Theophrastus and Pliny speak of this native magnet as possessing, like amber, the property of attracting straw, dried leaves, bark and other light bodies. The different sorts of loadstones, of which the best were blue in colour (as stated by Taisnier, Porta, Barthol. de Glanville and others), are thus alluded to by Pliny (“Nat. Hist.,” lib. xxxvi. cap. 16): “Sotacus describes five kinds: the Æthiopian; that of Magnesia, a country which borders on Macedonia; a third from Hyettus, in Boetia; a fourth from Alexandria, in Troas; and a fifth from Magnesia, in Asia” (Porta, “Natural Magick,” Book VII. chap. i.). He further says that iron cannot resist it; “the moment the metal approaches it, it springs toward the magnet, and, as it clasps it, is held fast in the magnet’s embrace.” It is by many called ferrum vivum, or quick iron.[6]
Claudian speaks of it as “a stone which is preferred to all that is most precious in the East.... Iron gives it life and nourishes it” (Claudian, Idyl V; Ennemoser, “Hist. of Magic,” Vol. II. p. 27).

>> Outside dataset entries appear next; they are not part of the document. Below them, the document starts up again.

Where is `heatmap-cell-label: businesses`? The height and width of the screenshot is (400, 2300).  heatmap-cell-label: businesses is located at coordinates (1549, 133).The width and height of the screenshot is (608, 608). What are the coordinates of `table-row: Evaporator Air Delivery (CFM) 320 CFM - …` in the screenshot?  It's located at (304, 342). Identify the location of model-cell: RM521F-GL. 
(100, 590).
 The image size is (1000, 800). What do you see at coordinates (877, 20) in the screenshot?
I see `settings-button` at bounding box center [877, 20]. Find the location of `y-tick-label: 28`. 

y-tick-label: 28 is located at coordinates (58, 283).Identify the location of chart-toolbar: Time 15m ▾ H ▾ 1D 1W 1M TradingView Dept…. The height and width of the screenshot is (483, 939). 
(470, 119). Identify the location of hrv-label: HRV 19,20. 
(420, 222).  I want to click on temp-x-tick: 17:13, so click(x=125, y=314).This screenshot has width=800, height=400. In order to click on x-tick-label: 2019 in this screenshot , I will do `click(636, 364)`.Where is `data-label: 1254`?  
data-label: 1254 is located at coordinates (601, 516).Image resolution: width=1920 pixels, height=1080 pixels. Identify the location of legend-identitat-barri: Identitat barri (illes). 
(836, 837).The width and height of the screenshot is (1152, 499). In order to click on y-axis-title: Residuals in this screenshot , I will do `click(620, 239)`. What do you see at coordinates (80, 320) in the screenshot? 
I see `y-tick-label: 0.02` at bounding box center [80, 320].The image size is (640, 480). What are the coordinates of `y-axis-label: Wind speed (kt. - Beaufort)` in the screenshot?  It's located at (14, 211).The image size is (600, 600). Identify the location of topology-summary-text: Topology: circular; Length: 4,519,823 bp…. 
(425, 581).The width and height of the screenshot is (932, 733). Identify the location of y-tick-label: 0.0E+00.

Hippocrates, the father of medical science, calls it “the stone which carries away iron.”
Epicurus, an Athenian of the Ægean tribe, says: “The loadstone or magnet attracts iron, because the particles which are continually flowing from it, as from all bodies, have such a peculiar fitness in form to those which flow from iron that, upon collision, they easily unite.... The mutual attraction of amber and like bodies may be explained in the same manner.”
Hier. Cardan intimates that “it is a certain appetite or desire of nutriment that makes the loadstone snatch the iron....” (“De Subtilitate,” Basileæ, 1611, lib. vii. p. 381).
Diogenes of Apollonia (lib. ii. “Nat. Quæst.,” cap. xxiii.) says that “there is humidity in iron which the dryness of the magnet feeds upon.”
Cornelius Gemma supposed invisible lines to stretch from the magnet to the attracted body, a conception which, says Prof. Tyndall, reminds us of Faraday’s lines of force.
Lucretius accounts for the adhesion of the steel to the loadstone by saying that on the surface of the magnet there are hooks, and, on the surface of the steel, little rings which the hooks catch hold of.